The consumer can walk right to the pharmacist and request an Rx on-the-spot for these drugs and others not mentioned in the ceiling’s border menu.
While named “Drugs & Deli,” I saw more availability of prescription drugs than turkey breast and honey baked ham.
Health Populi’s Hot Points: Is “Drugs & Deli” the shape of things to come U.S. stateside? In my presentations, I’ve often used a New Yorker cartoon titled “Gas ‘N Healthcare” for many years (the New Yorker being a prime source for insights into health care culture, economics and policy in the U.S.). Chain pharmacies are morphing into health providers with on-site clinics, health checks, and of course, growing aisles of over-the-counter products complementing the behind-the-counter Rx’s. Chain discounters like Walmart and Target are health destinations, also expanding health-ful food offerings to add to health care products; and, of course, retail health extends into doctor’s offices and hospital clinics, some of whom are re-imagining what it means to be a health provider for ambulatory care with more accessible front-ends like on-line scheduling, electronic patient records, and use of secure email for patient access and online nurse consultations.

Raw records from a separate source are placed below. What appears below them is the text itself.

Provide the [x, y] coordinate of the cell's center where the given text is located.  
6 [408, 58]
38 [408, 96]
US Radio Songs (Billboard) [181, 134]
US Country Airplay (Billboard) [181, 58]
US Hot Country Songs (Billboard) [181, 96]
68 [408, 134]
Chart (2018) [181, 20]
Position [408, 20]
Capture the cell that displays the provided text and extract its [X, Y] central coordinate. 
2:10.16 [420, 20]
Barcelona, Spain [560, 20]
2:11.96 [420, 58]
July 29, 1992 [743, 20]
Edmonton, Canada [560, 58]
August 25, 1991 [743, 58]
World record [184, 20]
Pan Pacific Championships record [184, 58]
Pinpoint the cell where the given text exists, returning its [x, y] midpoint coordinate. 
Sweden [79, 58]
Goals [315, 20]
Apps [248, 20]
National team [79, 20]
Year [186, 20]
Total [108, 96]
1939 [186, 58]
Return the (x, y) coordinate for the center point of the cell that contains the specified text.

What about pharmacies morphing into an accessible extension of the medical home? This is certainly worth considering when forming both accountable care organizations and patient-centered medical homes in primary care. The community pharmacy and professional pharmacy can help bolster medication adherence, along with providing accessible counseling on the patient’s home/community turf.
Perhaps “Drugs & Deli” isn’t so far-fetched after all?